• [WHAT YOU SHOULD DO]: Reproduce only the lines of the material below that start at the line containing "1024x768 pixels." and stop at the line containing "The height and width of the screenshot is (569, 579).". Keep both end lines.

• [INFORMATION SUPPLIED]:

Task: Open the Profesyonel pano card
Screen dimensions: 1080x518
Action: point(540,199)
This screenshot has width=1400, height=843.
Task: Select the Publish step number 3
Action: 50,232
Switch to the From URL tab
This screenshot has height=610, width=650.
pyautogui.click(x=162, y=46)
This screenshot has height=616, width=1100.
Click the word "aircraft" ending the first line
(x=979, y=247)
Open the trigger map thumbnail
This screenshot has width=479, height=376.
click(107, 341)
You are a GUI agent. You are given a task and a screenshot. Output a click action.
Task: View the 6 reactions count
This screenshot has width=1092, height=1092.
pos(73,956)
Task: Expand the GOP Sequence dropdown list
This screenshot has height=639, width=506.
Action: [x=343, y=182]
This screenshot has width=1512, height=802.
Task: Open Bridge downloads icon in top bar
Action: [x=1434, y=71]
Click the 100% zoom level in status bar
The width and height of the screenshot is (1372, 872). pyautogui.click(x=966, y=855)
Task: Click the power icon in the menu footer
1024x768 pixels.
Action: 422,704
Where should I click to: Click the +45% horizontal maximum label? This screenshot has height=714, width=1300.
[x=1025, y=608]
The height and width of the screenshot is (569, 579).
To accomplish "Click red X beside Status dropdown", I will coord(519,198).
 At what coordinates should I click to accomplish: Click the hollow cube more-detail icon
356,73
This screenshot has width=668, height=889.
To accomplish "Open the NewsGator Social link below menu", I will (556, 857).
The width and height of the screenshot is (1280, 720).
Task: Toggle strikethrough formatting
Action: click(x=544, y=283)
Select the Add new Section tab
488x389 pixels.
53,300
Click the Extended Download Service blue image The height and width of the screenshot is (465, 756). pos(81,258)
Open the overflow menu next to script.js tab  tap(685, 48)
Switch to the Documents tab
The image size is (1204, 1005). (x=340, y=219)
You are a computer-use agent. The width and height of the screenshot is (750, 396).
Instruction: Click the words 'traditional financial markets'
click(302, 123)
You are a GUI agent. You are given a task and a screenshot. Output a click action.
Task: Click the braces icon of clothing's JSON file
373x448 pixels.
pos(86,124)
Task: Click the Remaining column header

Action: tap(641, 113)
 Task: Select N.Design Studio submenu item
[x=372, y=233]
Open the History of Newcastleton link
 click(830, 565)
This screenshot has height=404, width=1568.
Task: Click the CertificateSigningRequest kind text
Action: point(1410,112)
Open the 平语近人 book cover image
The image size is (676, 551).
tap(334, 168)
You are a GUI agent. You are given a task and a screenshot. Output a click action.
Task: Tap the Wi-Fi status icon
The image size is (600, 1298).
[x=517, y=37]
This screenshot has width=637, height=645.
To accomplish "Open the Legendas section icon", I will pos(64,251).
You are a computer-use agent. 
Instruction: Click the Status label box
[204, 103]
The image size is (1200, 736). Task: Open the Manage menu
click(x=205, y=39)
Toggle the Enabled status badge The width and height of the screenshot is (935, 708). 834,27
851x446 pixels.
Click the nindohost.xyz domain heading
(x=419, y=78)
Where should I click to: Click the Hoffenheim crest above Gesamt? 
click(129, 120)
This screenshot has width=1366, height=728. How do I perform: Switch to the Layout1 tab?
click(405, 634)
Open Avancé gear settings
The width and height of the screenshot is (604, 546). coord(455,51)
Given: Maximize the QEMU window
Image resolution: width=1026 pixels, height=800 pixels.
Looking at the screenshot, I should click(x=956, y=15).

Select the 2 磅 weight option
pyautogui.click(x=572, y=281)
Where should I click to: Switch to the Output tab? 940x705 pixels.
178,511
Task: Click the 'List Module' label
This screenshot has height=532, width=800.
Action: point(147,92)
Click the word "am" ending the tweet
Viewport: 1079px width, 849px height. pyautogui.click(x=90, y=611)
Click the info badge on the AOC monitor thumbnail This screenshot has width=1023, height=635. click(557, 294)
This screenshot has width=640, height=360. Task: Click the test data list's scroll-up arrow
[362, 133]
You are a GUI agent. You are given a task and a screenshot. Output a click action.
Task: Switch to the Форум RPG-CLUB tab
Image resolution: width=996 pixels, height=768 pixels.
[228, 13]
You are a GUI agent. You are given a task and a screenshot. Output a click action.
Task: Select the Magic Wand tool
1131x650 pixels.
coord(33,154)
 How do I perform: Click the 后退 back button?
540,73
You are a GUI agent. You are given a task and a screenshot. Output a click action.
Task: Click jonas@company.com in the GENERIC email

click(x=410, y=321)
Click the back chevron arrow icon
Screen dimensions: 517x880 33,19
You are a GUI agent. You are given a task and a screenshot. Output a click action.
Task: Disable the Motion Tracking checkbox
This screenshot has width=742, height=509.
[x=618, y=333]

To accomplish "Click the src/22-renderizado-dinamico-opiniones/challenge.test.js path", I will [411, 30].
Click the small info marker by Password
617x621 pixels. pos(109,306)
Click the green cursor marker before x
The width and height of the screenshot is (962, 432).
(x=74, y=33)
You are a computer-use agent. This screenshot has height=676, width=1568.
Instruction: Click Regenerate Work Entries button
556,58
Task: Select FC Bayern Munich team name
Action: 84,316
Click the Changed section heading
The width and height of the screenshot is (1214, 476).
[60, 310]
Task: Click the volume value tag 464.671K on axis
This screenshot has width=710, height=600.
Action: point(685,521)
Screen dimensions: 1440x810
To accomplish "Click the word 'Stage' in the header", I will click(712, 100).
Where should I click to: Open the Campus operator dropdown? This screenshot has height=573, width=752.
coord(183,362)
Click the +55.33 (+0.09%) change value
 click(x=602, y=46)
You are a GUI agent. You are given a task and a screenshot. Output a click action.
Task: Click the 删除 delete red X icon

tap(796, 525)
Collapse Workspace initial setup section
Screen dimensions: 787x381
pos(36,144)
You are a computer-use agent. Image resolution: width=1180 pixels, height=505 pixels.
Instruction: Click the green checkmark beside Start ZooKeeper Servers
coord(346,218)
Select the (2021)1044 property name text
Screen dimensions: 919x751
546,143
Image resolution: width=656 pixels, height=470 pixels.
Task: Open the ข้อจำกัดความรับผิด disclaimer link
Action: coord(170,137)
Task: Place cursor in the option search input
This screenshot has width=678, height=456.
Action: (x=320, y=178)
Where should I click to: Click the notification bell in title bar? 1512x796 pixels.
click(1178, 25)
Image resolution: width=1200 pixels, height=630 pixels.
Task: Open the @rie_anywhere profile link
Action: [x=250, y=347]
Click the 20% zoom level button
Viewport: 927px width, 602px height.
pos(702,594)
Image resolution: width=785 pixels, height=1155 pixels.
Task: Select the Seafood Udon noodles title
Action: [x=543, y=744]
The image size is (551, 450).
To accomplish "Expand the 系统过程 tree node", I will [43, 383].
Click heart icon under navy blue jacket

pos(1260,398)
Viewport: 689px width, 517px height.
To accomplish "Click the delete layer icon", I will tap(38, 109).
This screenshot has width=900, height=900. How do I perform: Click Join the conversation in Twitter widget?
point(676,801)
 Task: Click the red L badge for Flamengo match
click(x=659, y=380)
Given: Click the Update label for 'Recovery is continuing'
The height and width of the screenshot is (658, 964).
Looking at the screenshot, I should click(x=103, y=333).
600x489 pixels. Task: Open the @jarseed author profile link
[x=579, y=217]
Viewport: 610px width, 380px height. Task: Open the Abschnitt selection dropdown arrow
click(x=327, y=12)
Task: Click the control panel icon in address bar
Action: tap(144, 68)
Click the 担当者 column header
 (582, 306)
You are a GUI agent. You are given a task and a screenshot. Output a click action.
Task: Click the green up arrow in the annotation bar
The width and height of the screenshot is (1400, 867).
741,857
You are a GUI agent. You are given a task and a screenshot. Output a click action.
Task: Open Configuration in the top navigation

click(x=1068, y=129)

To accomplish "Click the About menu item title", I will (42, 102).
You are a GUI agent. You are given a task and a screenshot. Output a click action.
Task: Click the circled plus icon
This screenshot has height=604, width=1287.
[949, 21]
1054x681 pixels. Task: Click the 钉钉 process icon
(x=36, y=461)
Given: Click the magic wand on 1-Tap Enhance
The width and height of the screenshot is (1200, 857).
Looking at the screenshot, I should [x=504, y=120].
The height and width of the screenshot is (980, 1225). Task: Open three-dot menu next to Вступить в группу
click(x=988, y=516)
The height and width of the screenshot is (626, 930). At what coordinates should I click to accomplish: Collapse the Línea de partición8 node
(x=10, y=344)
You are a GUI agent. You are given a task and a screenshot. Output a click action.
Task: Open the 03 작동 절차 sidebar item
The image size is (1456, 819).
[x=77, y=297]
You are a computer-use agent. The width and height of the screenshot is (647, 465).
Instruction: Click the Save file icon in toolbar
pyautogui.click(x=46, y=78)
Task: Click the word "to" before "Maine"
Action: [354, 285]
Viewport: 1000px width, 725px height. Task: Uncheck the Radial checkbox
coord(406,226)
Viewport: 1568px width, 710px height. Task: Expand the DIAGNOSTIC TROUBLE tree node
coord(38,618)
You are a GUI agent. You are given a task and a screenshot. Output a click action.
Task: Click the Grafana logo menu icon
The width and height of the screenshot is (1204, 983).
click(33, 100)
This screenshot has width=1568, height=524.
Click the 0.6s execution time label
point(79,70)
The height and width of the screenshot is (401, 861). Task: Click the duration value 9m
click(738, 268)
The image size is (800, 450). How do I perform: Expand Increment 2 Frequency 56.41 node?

• [FINISHED EXERCISE]:
1024x768 pixels.
Action: 422,704
Where should I click to: Click the +45% horizontal maximum label? This screenshot has height=714, width=1300.
[x=1025, y=608]
The height and width of the screenshot is (569, 579).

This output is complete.